The consumer price index came in at 2 per cent, the Office for National Statistics said. This was down from 2.5 per cent in June and lower than the 2.3 per cent forecast by economists. Inflation is now in line with the Bank of England’s target but the headline rate is likely to climb sharply over the coming months.
Rail commuters in England and Wales could face a significant rise in prices as increases are usually linked to July’s retail prices index (RPI), which came in at 3.8 per cent, down from 3.9 per cent in June. Ticket prices rose by an average of around 2.6 per cent in March — RPI for July 2020 plus one percentage point. If this is repeated next year, fares would rise by an average of 4.8 per cent, the largest increase since 2012.
A spokesman for the Department for Transport said: “No decision has been made on national rail fares. The government is considering a variety of options and we will announce our decision in due course.”
The latest inflation figures are being affected by strong base effects. Inflation rose sharply in July last year as the country emerged from lockdown, so the annual comparison is weaker than it was in previous months. Core inflation rose by 0.4 per cent month on month in July 2020, the biggest rise since records began.
Samuel Tombs, economist at Pantheon Macroeconomics, said: “The near-term upward momentum in prices has faded, temporarily; the core CPI was unchanged on the previous month in July 2021, only slightly exceeding the 0.1 per cent average July decline seen in the 2010s.
“July’s decline in CPI inflation is attributable to the sharp increase in prices a year ago, when the economy emerged from lockdown and the ONS stopped imputing prices for goods and services that were previously unavailable.”
Prices are likely to rise sharply again in the following months on the back of higher energy bills and the end of the VAT reduction for the hospitality and tourism sectors. The Bank of England expects inflation to peak at 4 per cent this year but expects the headline rate to fall back towards target over the coming year. Others believe it could climb even higher.
Ruth Gregory, senior economist at Capital Economics, said: “July’s drop in CPI inflation is likely to be followed by sharp rises in the next few months, taking inflation to a peak of about 4.5 per cent. But provided higher inflation does not feed through into higher inflation expectations or persistently faster pay growth, we do not think that the Bank of England will respond next year by tightening monetary policy.”
Some city economists believe the Bank will be forced to move faster to curtail inflation. JP Morgan is forecasting a 15 basis-point increase to 0.25 per cent in the second quarter of 2022, six months earlier than previously expected.
A 2 per cent fall in clothing prices weighed on the headline index as retailers reintroduced their summer sales.

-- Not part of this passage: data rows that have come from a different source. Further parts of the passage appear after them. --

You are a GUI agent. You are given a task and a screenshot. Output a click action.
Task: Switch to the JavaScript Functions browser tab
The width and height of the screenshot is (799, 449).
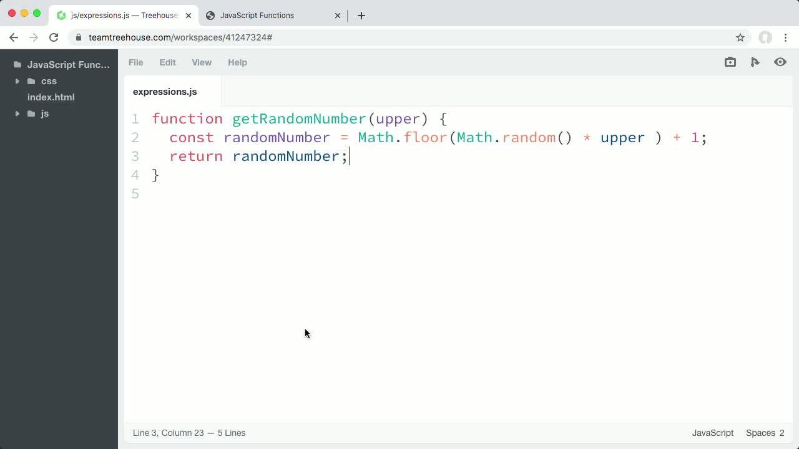pos(256,16)

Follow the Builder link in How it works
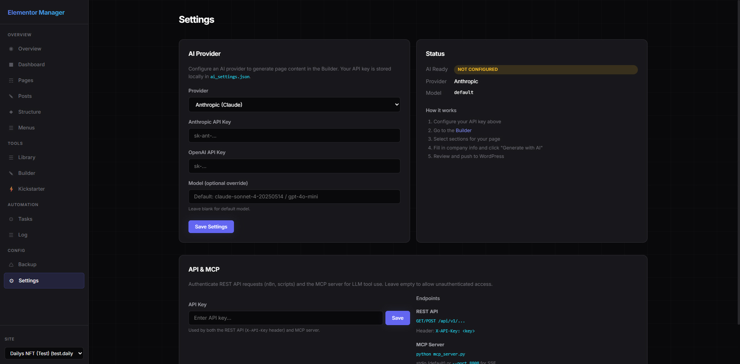click(x=463, y=131)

Jonathan Athow, deputy national statistician for economic statistics at the ONS, said: “Inflation fell back in July across a broad range of goods and services, including clothing, which decreased with summer sales returning after the pandemic hit the sector last year.”

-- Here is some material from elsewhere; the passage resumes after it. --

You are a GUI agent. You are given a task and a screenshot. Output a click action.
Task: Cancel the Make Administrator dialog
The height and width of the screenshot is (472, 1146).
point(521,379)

Inflation was driven by sharp price rises at the pump, which was triggered by a rebound in oil prices. Average petrol prices reached 132.6p last month compared with 111.4p in July 2020. Prices for secondhand cars jumped by 7 per cent between June and July as car manufacturers continued to be beset by supply chain problems. However, prices for computers fell back sharply as a worldwide shortage of semiconductors eased, allowing businesses to reset their prices.